Political Prognostications and Appointees

In September 2008, I wrote a blog post analyzing Obama’s record on animal issues, concluding that he would be far more likely to support and promote animal causes than his opponent, Republican candidate John McCain, based on their respective legislative histories. In January, I wrote my monthly column for The Animal World magazine about Tom Vilsack, Obama’s appointee to Secretary of Agriculture, examining his public service career and speculating as to whether he would challenge Big Ag's mistreatment of animals. Well, it seems like the administration is on the right track so far: here’s hoping they keep up the momentum and accomplish even more for animals in the coming four years.

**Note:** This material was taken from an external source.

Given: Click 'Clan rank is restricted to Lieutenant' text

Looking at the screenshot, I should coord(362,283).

Secretary Vilsack called the downed cow ban "a step forward for both food safety and the standards for humane treatment of animals," which is a brave statement for someone in his position, given that most previous Secretaries of Agriculture have been unwilling to even acknowledge farm animal welfare as a legitimate concern for fear of blowback from powerful agribusiness interests. For his own part, President Obama also made some bold assertions in his video address. For example, after qualifying that "the United States is one of the safest places in the world to buy groceries at a supermarket," he called the nation’s food safety inspection system a "hazard to public health," noting that the annual number of contaminated food outbreaks in the U.S. today is more than triple what it was just 15 years ago.

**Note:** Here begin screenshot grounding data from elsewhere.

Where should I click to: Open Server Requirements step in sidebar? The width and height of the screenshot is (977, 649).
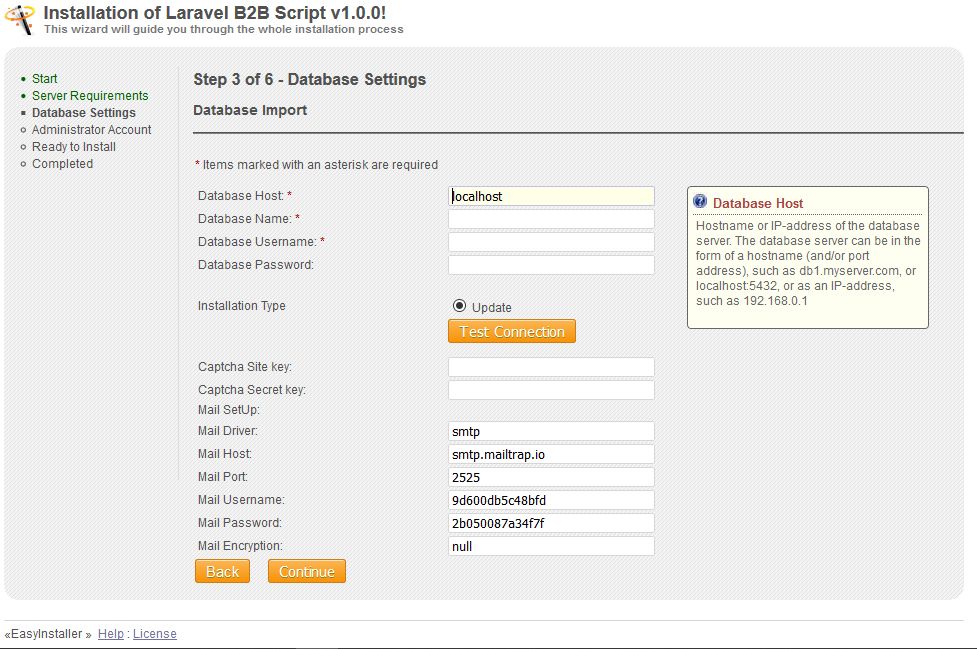tap(90, 96)
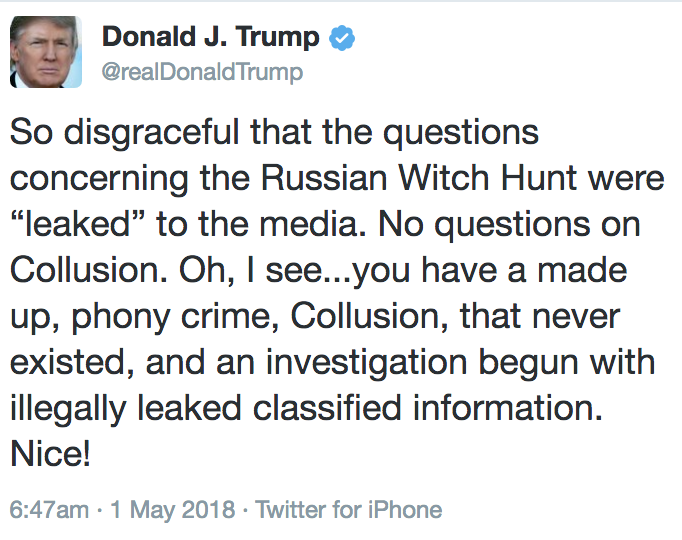
Task: Click the phrase "Russian Witch Hunt"
Action: click(384, 179)
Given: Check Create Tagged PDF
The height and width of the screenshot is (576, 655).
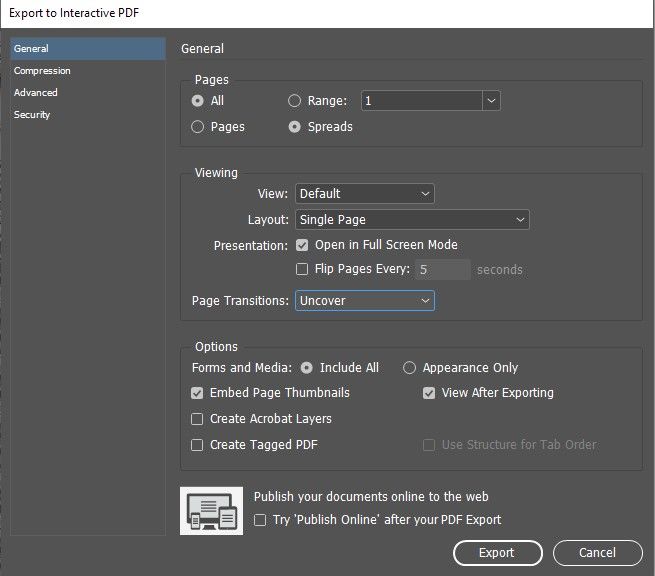Looking at the screenshot, I should [198, 445].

Alerting viewers to the fact that the Food and Drug Administration (FDA) has been so underfunded that it can only inspect about 5% of the nation’s food processing facilities every year, President Obama promised that his new pick for FDA Commissioner, Margaret Hamburg, will change all that — and start by hiring more inspectors. "Dr. Hamburg brings to this vital position not only a reputation of integrity," Obama said, "but a record of achievement in making Americans safer and more secure." There’s absolutely no question about it, Hamburg's résumé is impressive, so it’s not surprising that both public health advocates and food industry groups are praising the pick. According to Obama, the work of Hamburg and her Deputy Commissioner at the FDA, Dr. Joshua Sharfstein, "will be part of a larger effort taken up by a new Food Safety Working Group" that will advise the president "on how we can upgrade our food safety laws for the 21st century; foster coordination throughout government; and ensure that we are not just designing laws that will keep the American people safe, but enforcing them."

Pigs: The Other Downed Animals

The downed animal ban announced by President Obama applies only to cattle, leaving downed pigs, sheep, goats, and other farm animals to suffer the cruelty inherent in dragging, pushing or otherwise coercing large animals onto the kill floor. Pigs are also known to carry transmissible diseases from which humans have died and approximately 100,000 downed pigs go to market each year, yet for the foreseeable future, these animals will continue to suffer cruelty while the pork-eating public remains at risk. And don’t forget that salmonella poisoning kills about 1,500 humans every year, and that approximately 15% of chickens sold in the U.S. are contaminated with salmonella.

People who eat meat must understand that as long as agribusiness corporations insist on treating animals like interchangeable biomachines instead of individual living creatures, meat will be swarming with bacteria from feces and other unsanitary substances that are part and parcel of the assembly-line factory farming system. That is, improvements in animal welfare and food safety are intimately connected — and you can’t have one without the other. So please, urge your legislators and President Obama to expand the downed animal ban so that it protects all farm animal species.